Sr. Engineering Manager, AI Evaluation Platform: Apple (Services Engineering)
Dec 11, 2025 |
Location: Seattle, Washington, United States |
Deadline: Not specified
Experience: Senior
Continent: North America
Salary: $216,600 to $325,500.
This is a senior leadership role within Apple Services Engineering focused on building the next generation of AI evaluation systems. You will build and lead a new engineering team responsible for democratizing AI evaluation across the organization. The goal is to architect high-availability services and internal tools that enable self-service evaluation at scale for Generative AI and Agentic systems.
Key Responsibilities
Team Building: Hire, mentor, and grow a diverse team of backend and platform engineers from the ground up.
Technical Strategy: Own the roadmap for the core evaluation engine. Architect APIs, SDKs, and distributed services that turn complex metrics into simple, self-service calls.

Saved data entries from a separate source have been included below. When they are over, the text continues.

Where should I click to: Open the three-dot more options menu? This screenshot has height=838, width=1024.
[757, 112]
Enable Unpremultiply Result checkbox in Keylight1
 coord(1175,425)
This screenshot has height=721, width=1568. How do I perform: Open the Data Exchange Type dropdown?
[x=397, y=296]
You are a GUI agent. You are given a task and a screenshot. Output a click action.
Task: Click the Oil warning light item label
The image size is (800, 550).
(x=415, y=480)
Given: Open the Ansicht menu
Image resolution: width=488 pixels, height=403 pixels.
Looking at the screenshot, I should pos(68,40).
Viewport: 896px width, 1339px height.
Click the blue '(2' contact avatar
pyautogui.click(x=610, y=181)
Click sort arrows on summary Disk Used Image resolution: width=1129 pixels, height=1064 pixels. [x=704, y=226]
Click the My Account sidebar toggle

Operationalizing Science: Partner with Applied Scientists to translate novel metrics and scoring algorithms into scalable, production-grade services.
System Integration: Serve as a technical bridge between research and the broader engineering ecosystem.
Engineering Rigor: Establish the SDLC standards for code quality, automated testing (CI/CD), and monitoring.
Qualifications
Minimum Qualifications
Management Experience: 5+ years of direct engineering management experience with a track record of hiring and retaining high-performing engineers.
Technical Experience: 7+ years of hands-on software engineering experience with deep proficiency in the Python ecosystem (e.g., FastAPI, Pydantic, Pandas).
Research Collaboration: Demonstrated experience partnering with Applied Scientists or Researchers to operationalize scientific code.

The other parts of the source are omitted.